Cosine similarity on the resulting 8D vectors measures editorial character similarity. Domains are
clustered using agglomerative hierarchical clustering with average linkage at golden ratio thresholds:
Faction
sim ≥ 1/φ (0.618) — core editorial alignment
Alliance
sim ≥ 1/φ² (0.382) — sympathetic but distinct
Acquaintance
sim ≥ 1/φ³ (0.236) — occasional overlap
Neutral
sim ≥ 0 — no meaningful relationship
Rival
sim < 0 — oppositional editorial profiles
Domain Context Profile (DCP)
Eight domain-level elements provide context modifiers:
Privacy
ToS
Accessibility
Mission
Editorial Code
Ownership
Access Model
Ad/Tracking
Each element shifts per-article scores by up to ±0.30.
DCP profiles cached 7 days in KV, persisted to D1. Only used in full evaluations (not lite).

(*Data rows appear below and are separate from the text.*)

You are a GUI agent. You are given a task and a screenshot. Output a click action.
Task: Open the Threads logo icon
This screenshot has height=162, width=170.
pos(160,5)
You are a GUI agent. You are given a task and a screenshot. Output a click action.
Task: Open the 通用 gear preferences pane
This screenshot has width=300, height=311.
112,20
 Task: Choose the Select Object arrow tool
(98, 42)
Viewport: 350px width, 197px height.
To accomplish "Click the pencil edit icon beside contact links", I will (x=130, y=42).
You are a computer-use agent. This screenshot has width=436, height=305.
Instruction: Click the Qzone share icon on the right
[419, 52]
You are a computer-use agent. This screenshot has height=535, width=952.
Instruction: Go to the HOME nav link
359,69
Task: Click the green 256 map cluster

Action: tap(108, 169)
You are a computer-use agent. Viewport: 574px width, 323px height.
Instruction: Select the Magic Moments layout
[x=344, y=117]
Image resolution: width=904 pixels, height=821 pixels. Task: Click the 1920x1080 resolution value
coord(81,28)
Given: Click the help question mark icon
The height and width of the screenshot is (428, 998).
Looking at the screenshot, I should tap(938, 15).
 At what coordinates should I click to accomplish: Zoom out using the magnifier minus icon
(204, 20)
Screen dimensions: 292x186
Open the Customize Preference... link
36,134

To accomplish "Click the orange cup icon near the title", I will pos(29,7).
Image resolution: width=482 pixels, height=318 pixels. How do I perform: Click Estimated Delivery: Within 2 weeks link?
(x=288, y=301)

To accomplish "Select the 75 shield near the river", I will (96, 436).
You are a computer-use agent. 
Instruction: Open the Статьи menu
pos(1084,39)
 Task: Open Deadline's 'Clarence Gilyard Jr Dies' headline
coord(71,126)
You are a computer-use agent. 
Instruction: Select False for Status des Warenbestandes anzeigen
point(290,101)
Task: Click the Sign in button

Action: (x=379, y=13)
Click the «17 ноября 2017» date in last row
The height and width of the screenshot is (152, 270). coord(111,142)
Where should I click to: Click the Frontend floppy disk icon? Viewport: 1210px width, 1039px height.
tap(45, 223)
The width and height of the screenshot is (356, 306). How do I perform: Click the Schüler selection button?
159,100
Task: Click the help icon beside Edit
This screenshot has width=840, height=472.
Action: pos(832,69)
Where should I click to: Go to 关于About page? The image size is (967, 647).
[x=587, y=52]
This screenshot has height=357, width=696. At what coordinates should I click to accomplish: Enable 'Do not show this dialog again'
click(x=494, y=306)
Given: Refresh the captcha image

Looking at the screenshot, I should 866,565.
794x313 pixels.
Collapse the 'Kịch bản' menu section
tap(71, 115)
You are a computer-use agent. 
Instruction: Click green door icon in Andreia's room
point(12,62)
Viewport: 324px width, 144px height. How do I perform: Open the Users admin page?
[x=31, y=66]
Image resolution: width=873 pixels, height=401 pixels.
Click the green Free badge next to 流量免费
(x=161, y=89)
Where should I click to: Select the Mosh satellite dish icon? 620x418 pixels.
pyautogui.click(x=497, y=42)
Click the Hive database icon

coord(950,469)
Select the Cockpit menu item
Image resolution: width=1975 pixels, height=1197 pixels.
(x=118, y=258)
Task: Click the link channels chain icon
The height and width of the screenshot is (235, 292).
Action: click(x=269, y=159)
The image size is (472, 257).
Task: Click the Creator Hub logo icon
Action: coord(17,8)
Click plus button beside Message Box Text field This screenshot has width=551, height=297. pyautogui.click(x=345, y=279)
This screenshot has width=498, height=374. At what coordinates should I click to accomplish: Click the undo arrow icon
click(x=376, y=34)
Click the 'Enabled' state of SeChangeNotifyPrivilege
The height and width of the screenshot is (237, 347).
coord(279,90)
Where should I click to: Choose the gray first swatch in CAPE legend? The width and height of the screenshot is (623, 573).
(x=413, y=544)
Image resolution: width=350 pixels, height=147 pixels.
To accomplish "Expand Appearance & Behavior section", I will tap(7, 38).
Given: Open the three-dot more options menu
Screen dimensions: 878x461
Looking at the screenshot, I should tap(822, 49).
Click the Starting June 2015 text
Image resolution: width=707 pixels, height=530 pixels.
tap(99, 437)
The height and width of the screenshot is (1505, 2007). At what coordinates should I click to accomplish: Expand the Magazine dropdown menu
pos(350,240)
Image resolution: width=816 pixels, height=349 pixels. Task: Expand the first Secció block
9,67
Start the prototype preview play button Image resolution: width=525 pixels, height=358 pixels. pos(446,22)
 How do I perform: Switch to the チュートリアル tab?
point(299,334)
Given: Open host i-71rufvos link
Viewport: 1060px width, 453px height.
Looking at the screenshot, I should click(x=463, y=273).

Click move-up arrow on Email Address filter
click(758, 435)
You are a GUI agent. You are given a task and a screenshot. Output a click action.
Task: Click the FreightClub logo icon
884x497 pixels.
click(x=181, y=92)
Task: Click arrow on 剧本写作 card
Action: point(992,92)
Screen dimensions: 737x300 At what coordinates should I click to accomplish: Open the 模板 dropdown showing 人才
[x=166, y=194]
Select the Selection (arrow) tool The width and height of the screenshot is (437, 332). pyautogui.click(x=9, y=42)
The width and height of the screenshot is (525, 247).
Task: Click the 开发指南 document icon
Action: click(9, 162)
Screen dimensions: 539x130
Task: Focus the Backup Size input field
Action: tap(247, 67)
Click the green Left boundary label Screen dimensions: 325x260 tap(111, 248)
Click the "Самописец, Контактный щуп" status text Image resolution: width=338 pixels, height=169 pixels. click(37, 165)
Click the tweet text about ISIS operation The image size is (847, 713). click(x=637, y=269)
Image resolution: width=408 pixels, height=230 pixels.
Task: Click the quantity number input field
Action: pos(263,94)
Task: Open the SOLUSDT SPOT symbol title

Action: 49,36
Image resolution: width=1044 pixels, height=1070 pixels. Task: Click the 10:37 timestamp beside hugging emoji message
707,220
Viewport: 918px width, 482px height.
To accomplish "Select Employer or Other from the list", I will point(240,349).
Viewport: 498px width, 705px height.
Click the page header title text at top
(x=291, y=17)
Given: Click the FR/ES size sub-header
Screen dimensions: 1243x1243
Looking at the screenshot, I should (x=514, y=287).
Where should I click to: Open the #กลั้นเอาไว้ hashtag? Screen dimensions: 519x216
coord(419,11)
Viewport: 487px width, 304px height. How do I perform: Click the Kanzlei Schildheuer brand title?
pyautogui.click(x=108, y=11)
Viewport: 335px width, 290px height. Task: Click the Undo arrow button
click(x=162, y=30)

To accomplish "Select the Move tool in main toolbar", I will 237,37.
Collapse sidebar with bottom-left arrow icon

Browser-verified signals supplement LLM-inferred DCP with machine-observed data:
Tracking
Security
Accessibility
Consent
A headless browser visits each domain to directly measure tracker scripts, security headers, accessibility attributes, and consent patterns — grounding structural scores in observation.Cloudflare Browser Rendering (Puppeteer) audits each domain via CDP network interception (tracker counting), response header extraction (HSTS, CSP), DOM evaluation (lang attr, skip-nav, alt text coverage), and consent UI pattern matching (cookie banners, dark pattern heuristics). Results produce four br_* DCP elements with calibrated modifiers, refreshed every 7 days.
Content Gate
A pre-evaluation content classifier that identifies non-evaluable pages before they enter the evaluation queue. Pure regex — no LLM calls.
Category
Description
paywall
Subscription wall blocks content access
bot_protection
Cloudflare/Akamai challenge pages
captcha
CAPTCHA or verification required
login_wall
Authentication wall
cookie_wall
Cookie consent blocks content
geo_restriction
Region-restricted content
age_gate
Age verification required
app_gate
Content only available in mobile app
rate_limited
Rate limit or throttle page
error_page
404, 500, or other error pages
redirect_or_js_required
Redirect chains, dead ends, or JavaScript-only SPAs
binary_content
PDF, binary, or non-text content type (detected via Content-Type header)
js_rendered
URL fetched successfully but returned no readable text (JS-rendered SPA)
no_content
Story has no URL and no self-text (cannot evaluate)
hn_removed
Story flagged, deleted, or removed from HN after submission
Runs at two points: cron pre-fetch (primary gate) and consumer (safety net for KV cache misses).
Writes gate_category and gate_confidence to the stories table.
Feeds & Integration
RSS Feeds (Atom)
Subscribe to HRCB-evaluated stories via /feed.xml.
Filter by stance, UDHR provision, or domain — combine freely.
Filters combine: /feed.xml?article=12&filter=negative = negative stories affecting privacy.
Download OPML to import all 31 UDHR provision feeds into your reader at once.
Embeddable Score Badges
Embed a domain's HRCB score anywhere — GitHub READMEs, blog footers, documentation.